Assignment A »
Please reproduce the listing word for word, starting at the line that contains "Describe the element" and continuing through the end of the listing, with the pictures left out.

Excerpt to read »
____________

By Adam Eliyahu Berkowitz July 29, 2019

“He turns the wilderness into pools, parched land into springs of water.” Psalms 107:35 (The Israel Bible™)

An Israeli innovation that is nothing short of miraculous is bringing relief to the thirsty people of Flint Michigan and restoring the faith to a community that has more than its share of hard times.

An Israeli Gift to a Michigan Church

Entrepreneur and talk show host Armstrong Williams donated a Watergen atmospheric water generator to the  Greater Flint Holy Temple in Flint, Michigan.
The Greater Holy Temple became a main water distribution site in January 2016 in response to the Flint water crisis.
Bishop Roger Jones, the pastor of the Greater Holy Temple, feels the greatest gift was not the machine but something much greater: hope.
“At the beginning of the crisis, ten percent of the people just left the community because there was a sense of hopelessness,” Bishop Jones told Breaking Israel News. “This was a manmade problem and no government institution was helping us.

Contaminated drinking water

The crisis began in 2014 after the drinking water source for the city was changed from Lake Huron and the Detroit River to a less costly source of the Flint River. Due to insufficient water treatment, lead leached from water pipes into the drinking water, exposing over 100,000 residents to elevated lead levels. A federal state of emergency was declared in January 2016 and Flint residents were instructed to use only bottled or filtered water for drinking, cooking, cleaning, and bathing.
Most of the people were previously employed in the automotive industry and were now unemployed, adding to the sense of hopelessness.
Bishop Jones described how people developed sores from bathing in tap water. Lead poisoning also can lead to developmental problems in children.
“That Watergen has brought about a sense of hope,” Bishop Jones said. “It has created excitement and expectations like an oasis in a desert, like Miriam’s Well in the desert. The Children of Israel knew that if they could just get to the next spot of water, they would live to see the promised land.”
The Bishop related how when they wanted to help the community, Watergen contacted the church.

____________

Assignment B »
In the article about the Flint water crisis, what source was the city's drinking water changed to in 2014?

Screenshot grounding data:
____________

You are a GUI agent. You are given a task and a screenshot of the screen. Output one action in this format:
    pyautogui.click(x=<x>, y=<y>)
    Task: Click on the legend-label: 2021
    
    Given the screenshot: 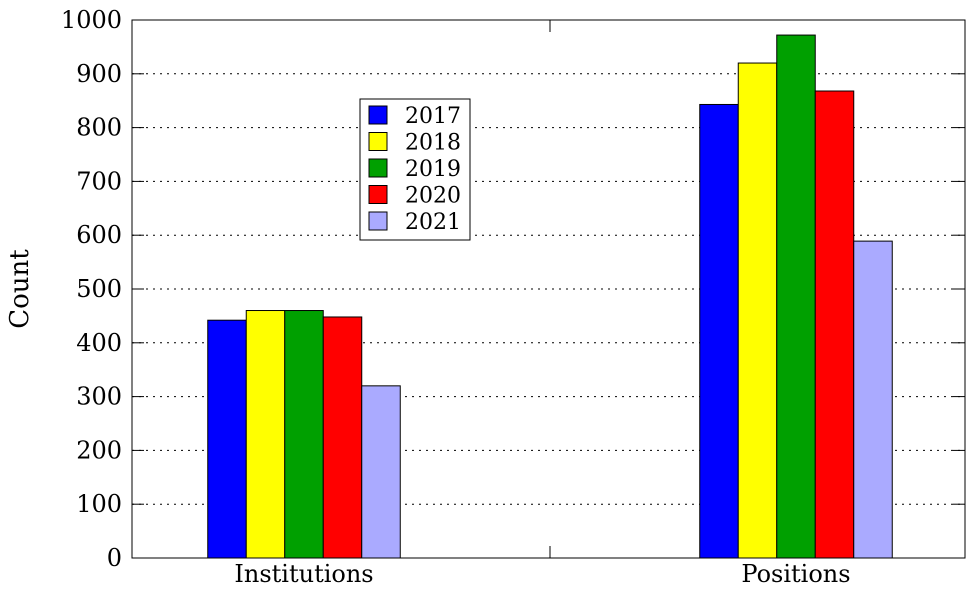 What is the action you would take?
    pyautogui.click(x=433, y=222)
    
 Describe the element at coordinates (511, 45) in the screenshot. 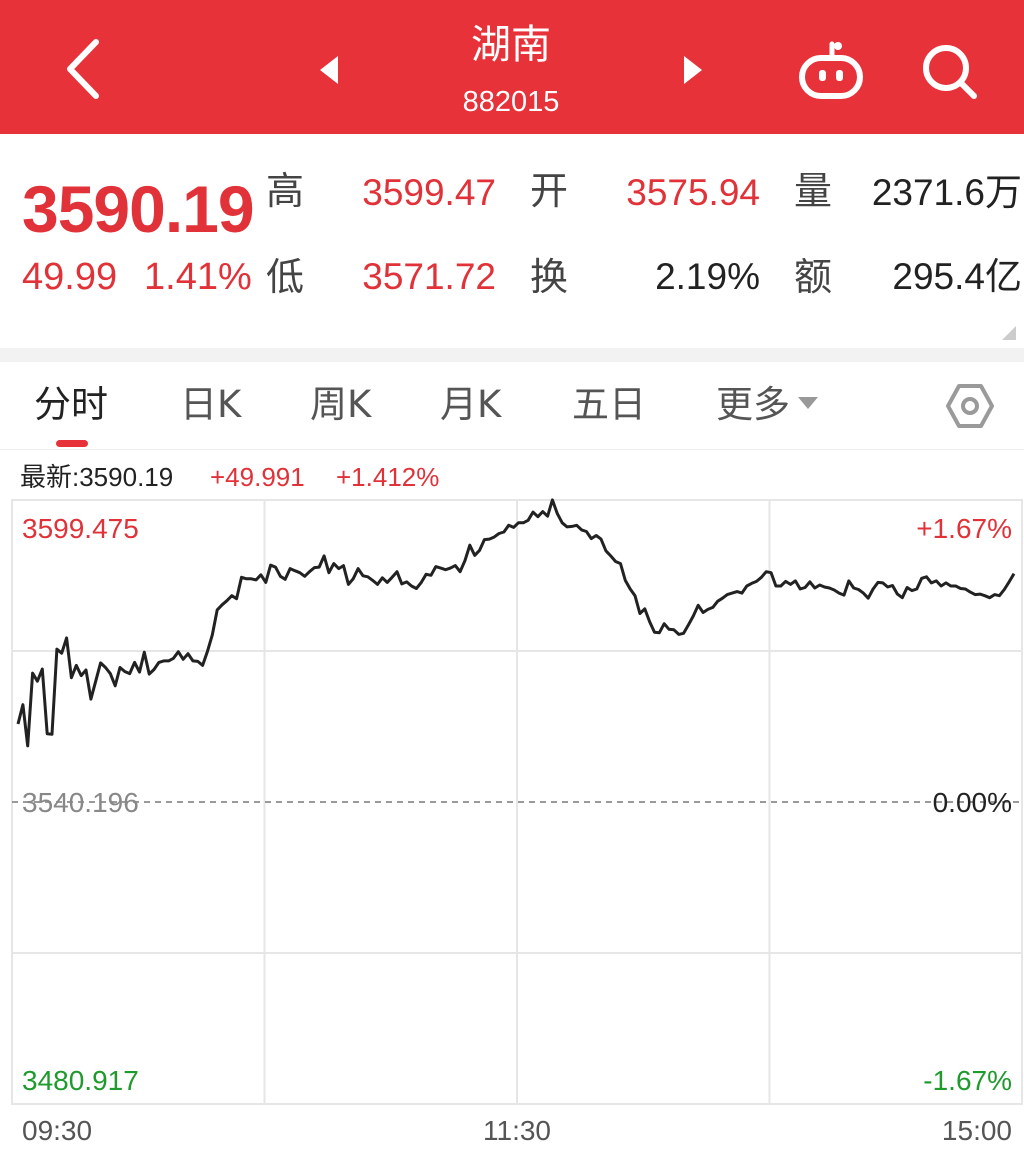

I see `stock-title: 湖南` at that location.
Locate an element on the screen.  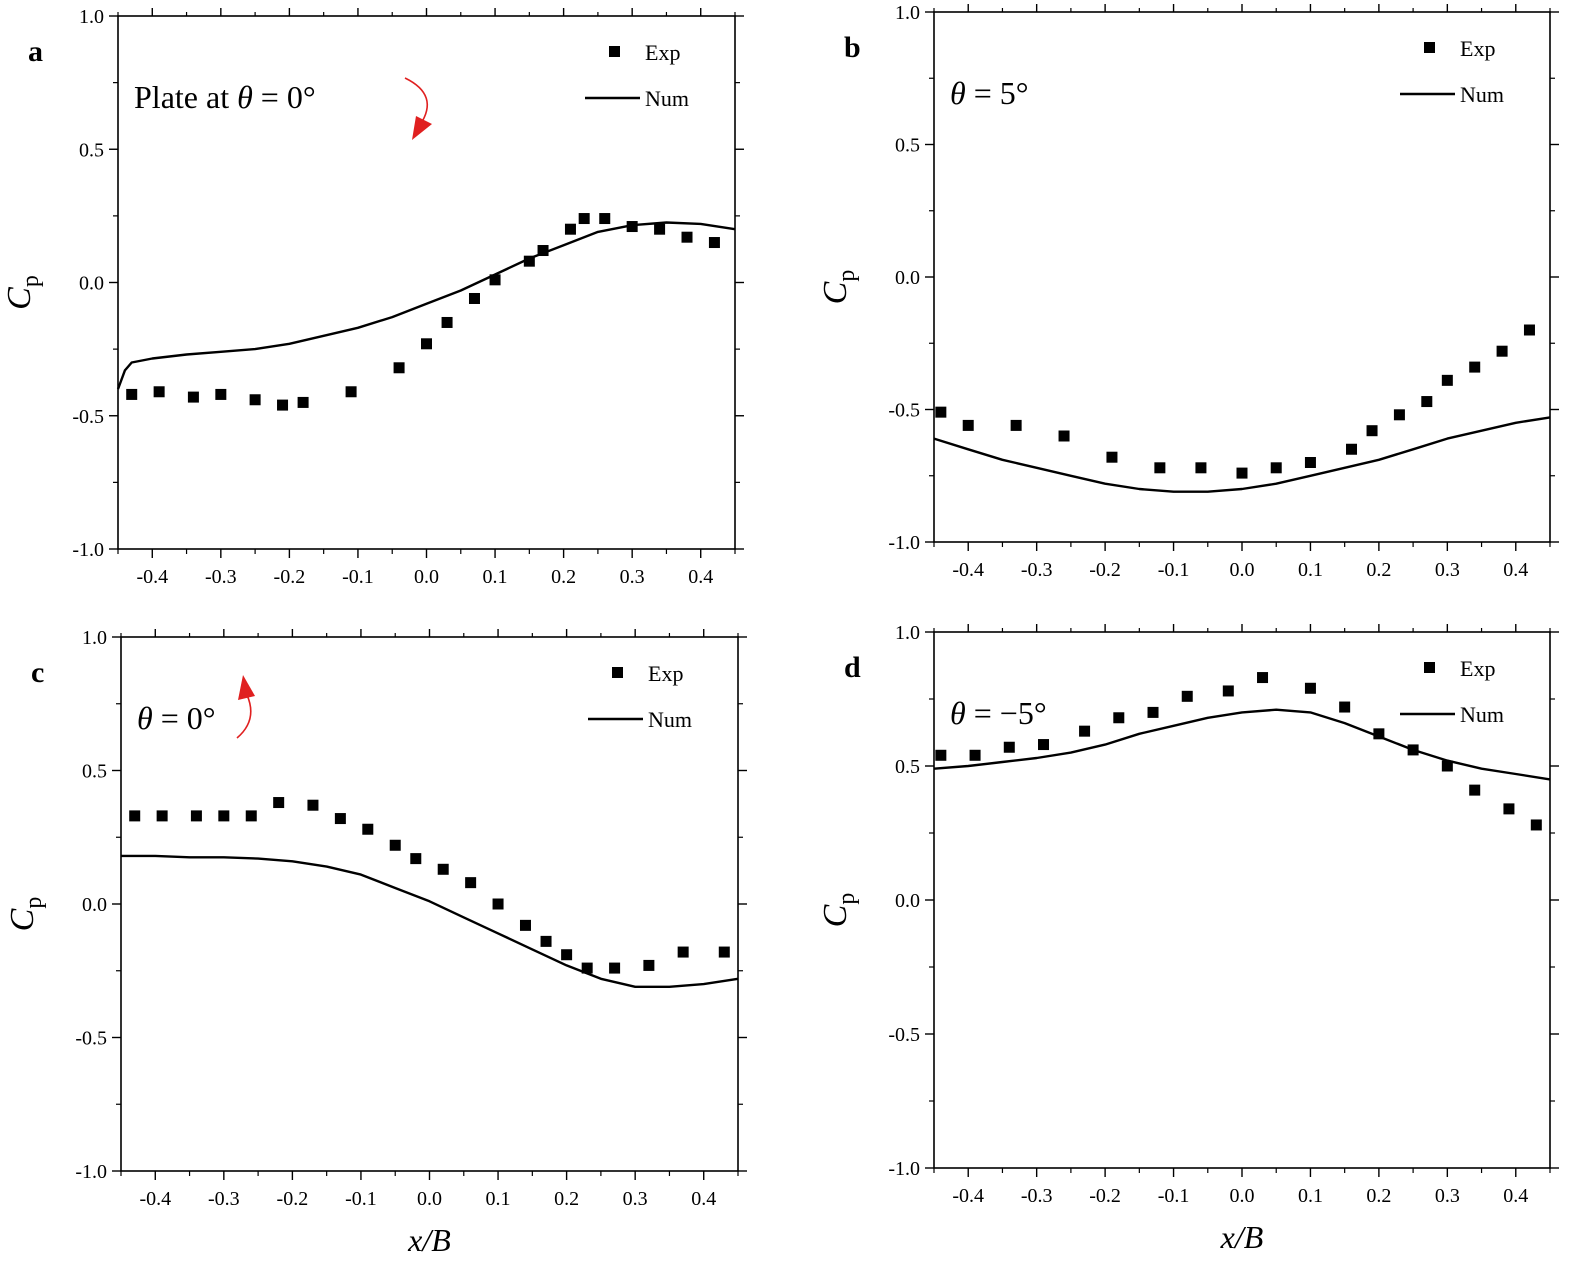
x-axis-label: x/B is located at coordinates (1242, 1237).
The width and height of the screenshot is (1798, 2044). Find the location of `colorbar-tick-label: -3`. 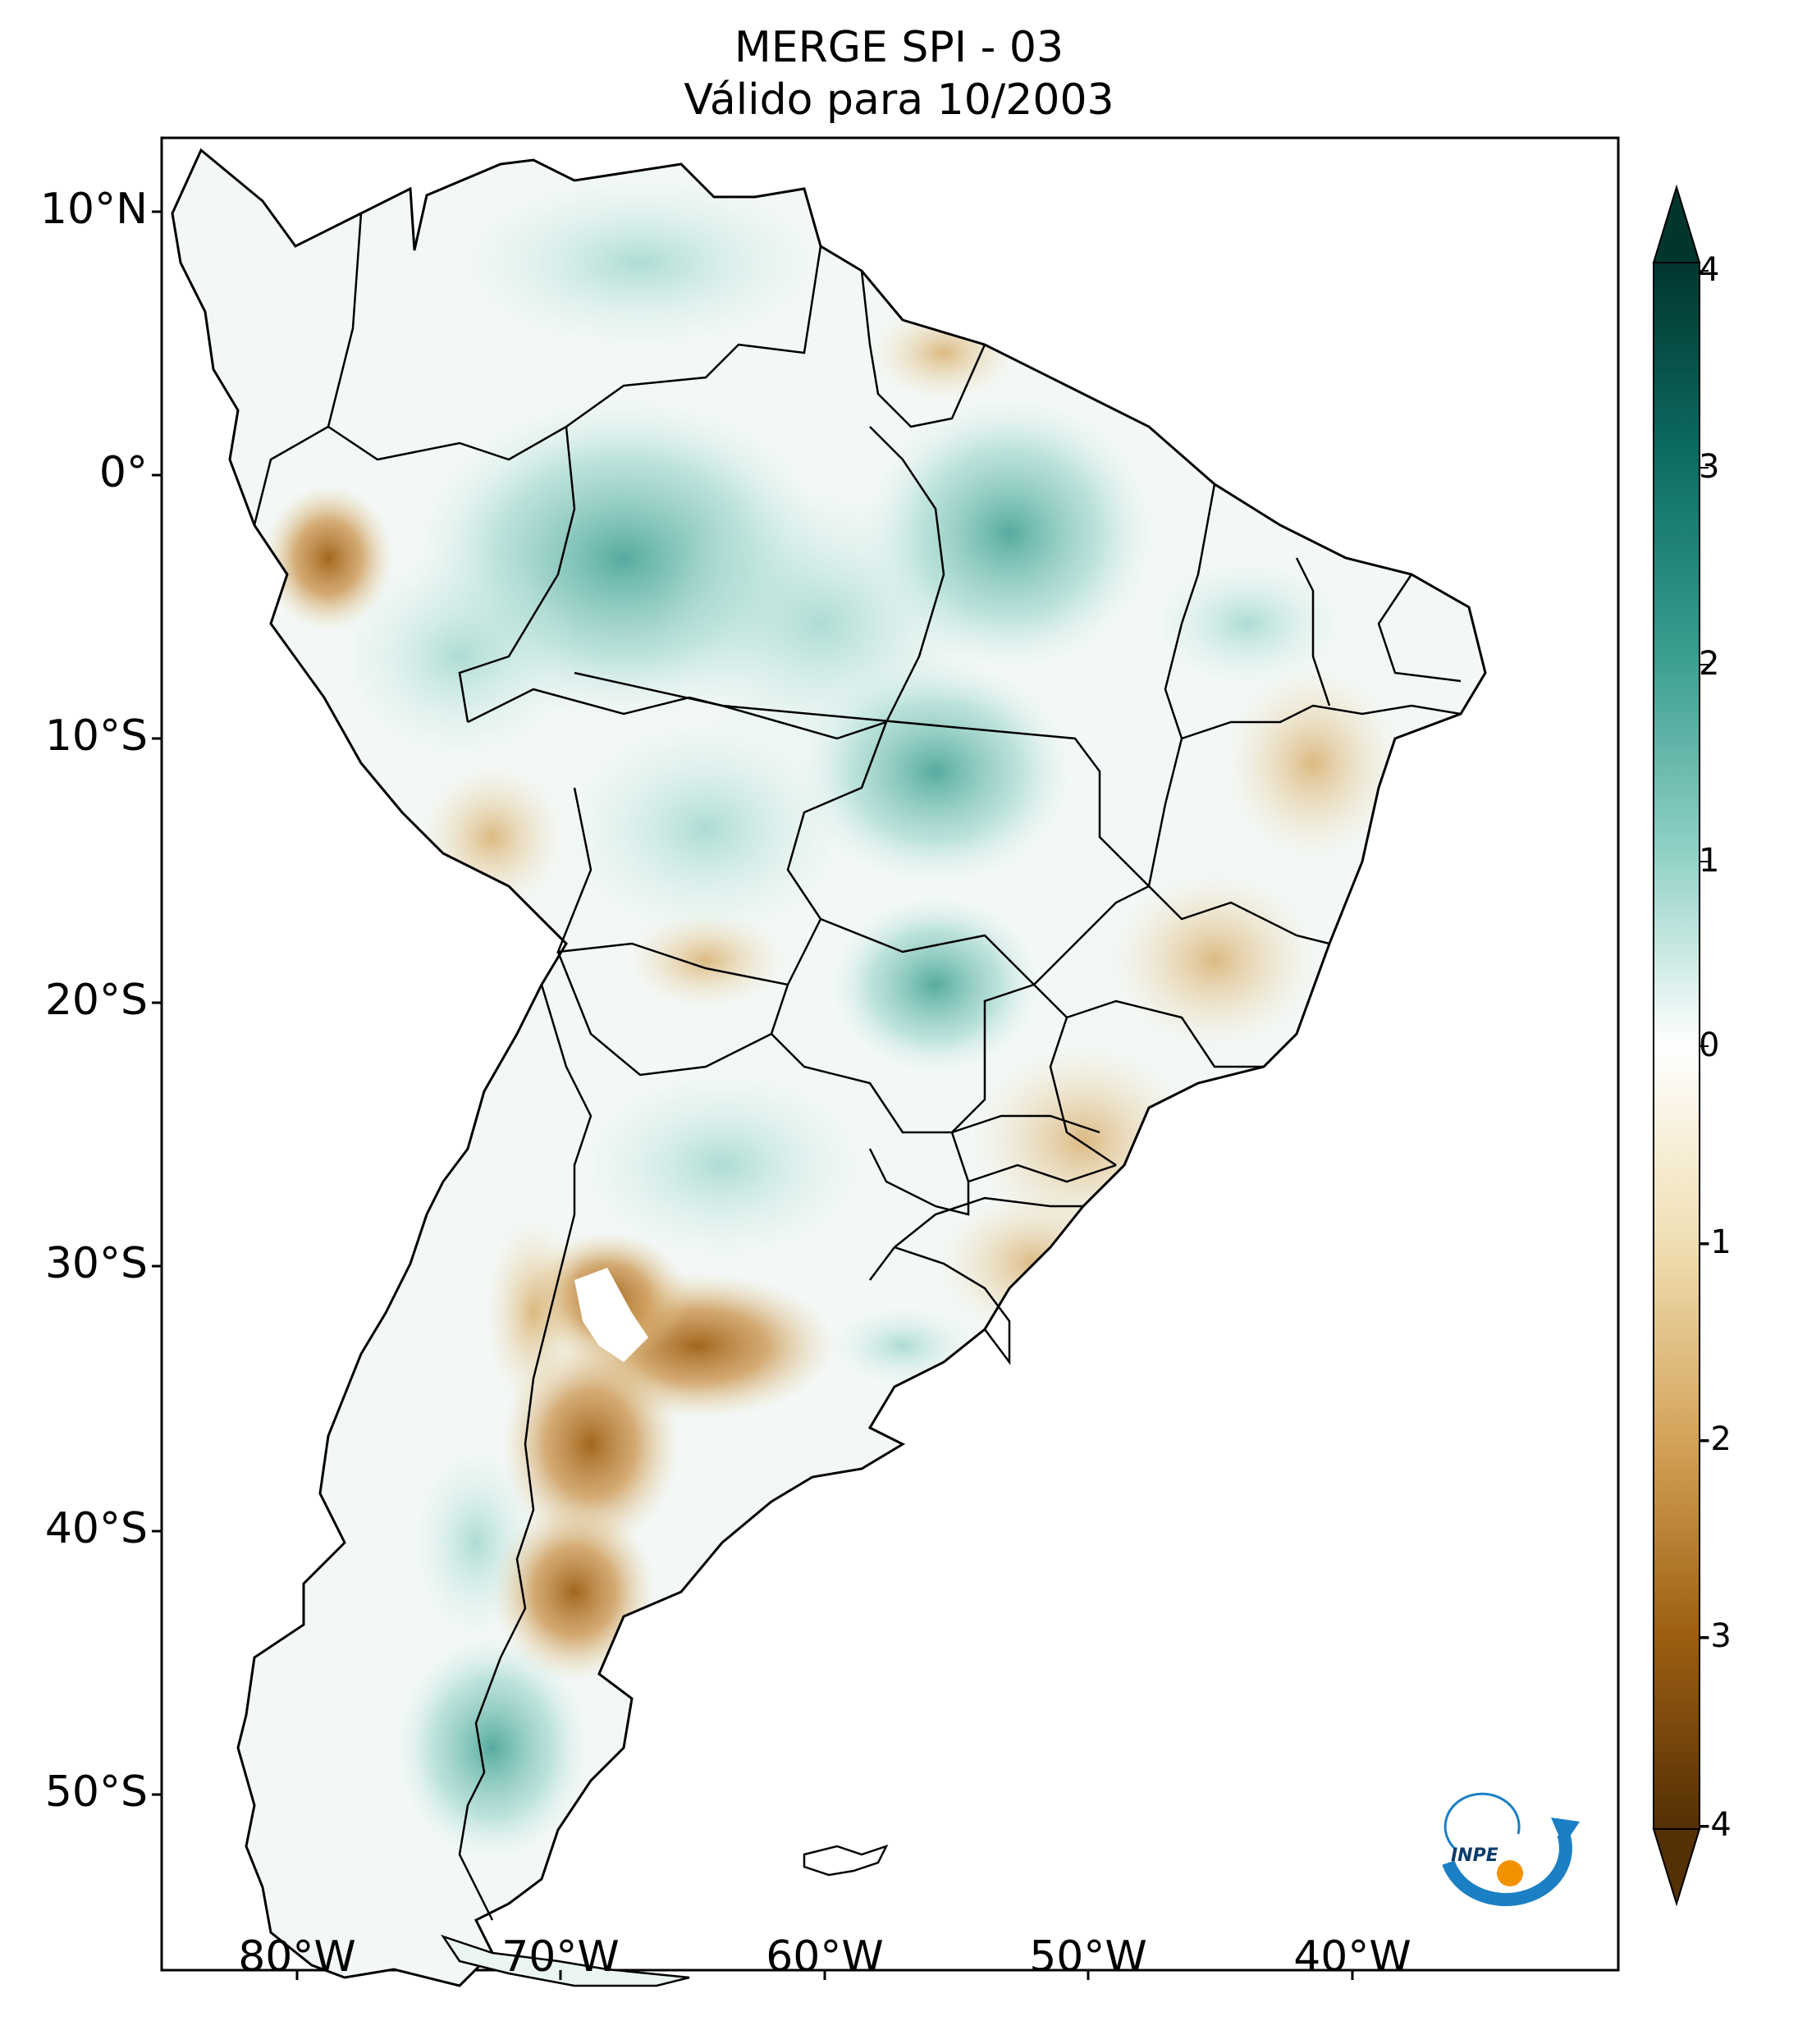

colorbar-tick-label: -3 is located at coordinates (1716, 1636).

____________

Answer section A »
 Describe the element at coordinates (511, 45) in the screenshot. 

I see `stock-title: 湖南` at that location.
Locate an element on the screen.  
x-axis-label: x/B is located at coordinates (1242, 1237).
The width and height of the screenshot is (1798, 2044). Find the location of `colorbar-tick-label: -3`. 

colorbar-tick-label: -3 is located at coordinates (1716, 1636).

Answer section B »
The Flint River.